Assignment - Your output should be exactly the lines from the one containing "The height and" through the last line of the listing, and nothing else. Pictures stay out.

Extracted entries -
-- -- --
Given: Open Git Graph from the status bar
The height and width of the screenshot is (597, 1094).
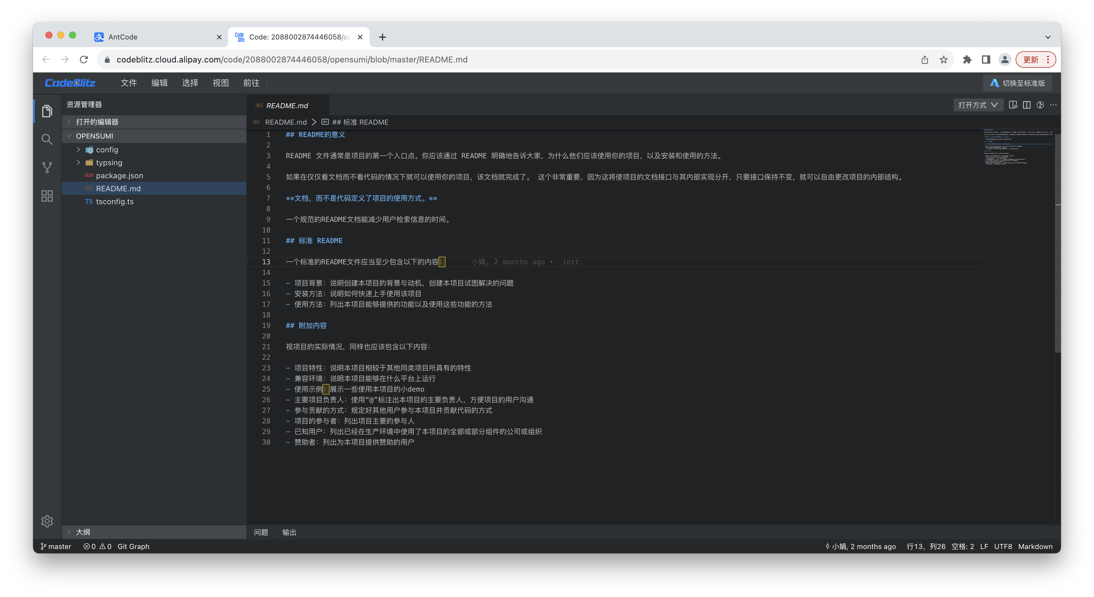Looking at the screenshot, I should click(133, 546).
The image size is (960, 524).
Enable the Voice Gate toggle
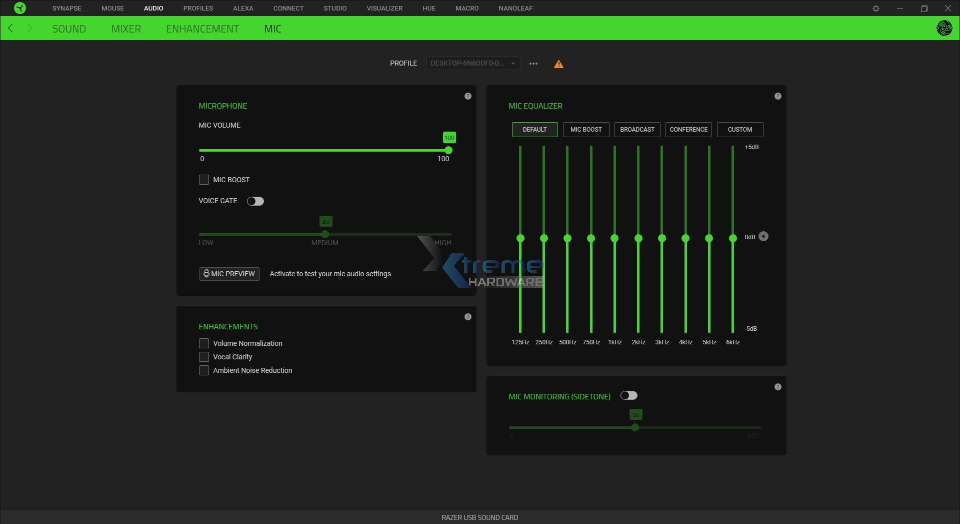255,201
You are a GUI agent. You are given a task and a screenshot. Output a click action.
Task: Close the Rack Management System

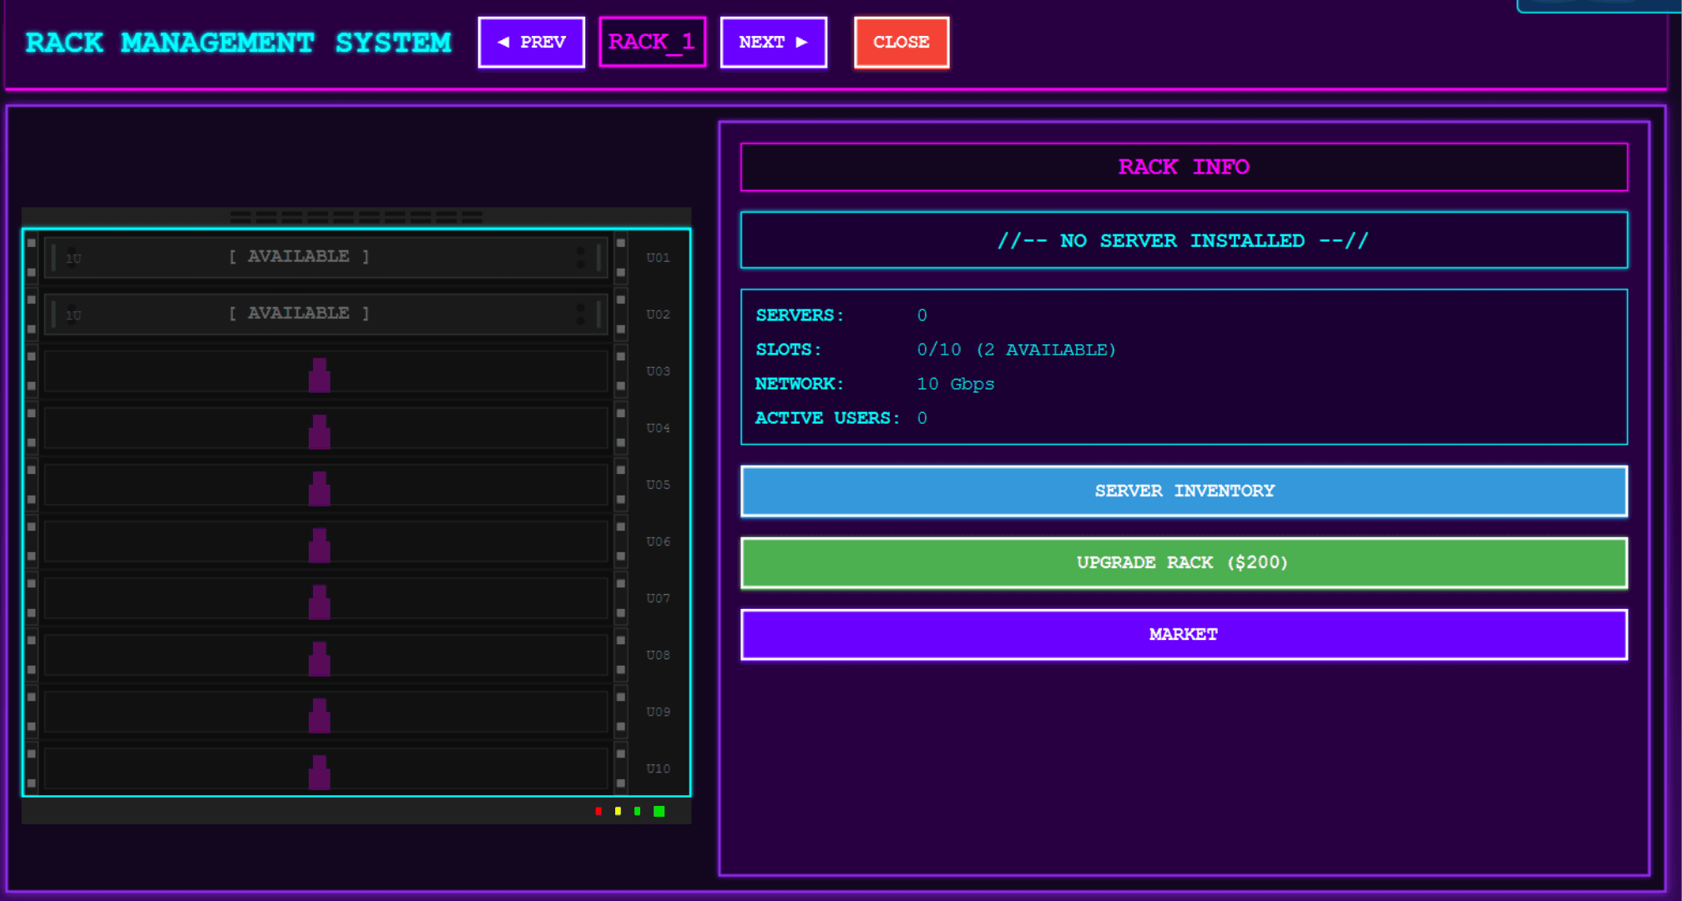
-- -- --
Solution for this exercise -
The height and width of the screenshot is (597, 1094).
Looking at the screenshot, I should click(133, 546).
The image size is (960, 524).
Enable the Voice Gate toggle
255,201
You are a GUI agent. You are given a task and a screenshot. Output a click action.
Task: Close the Rack Management System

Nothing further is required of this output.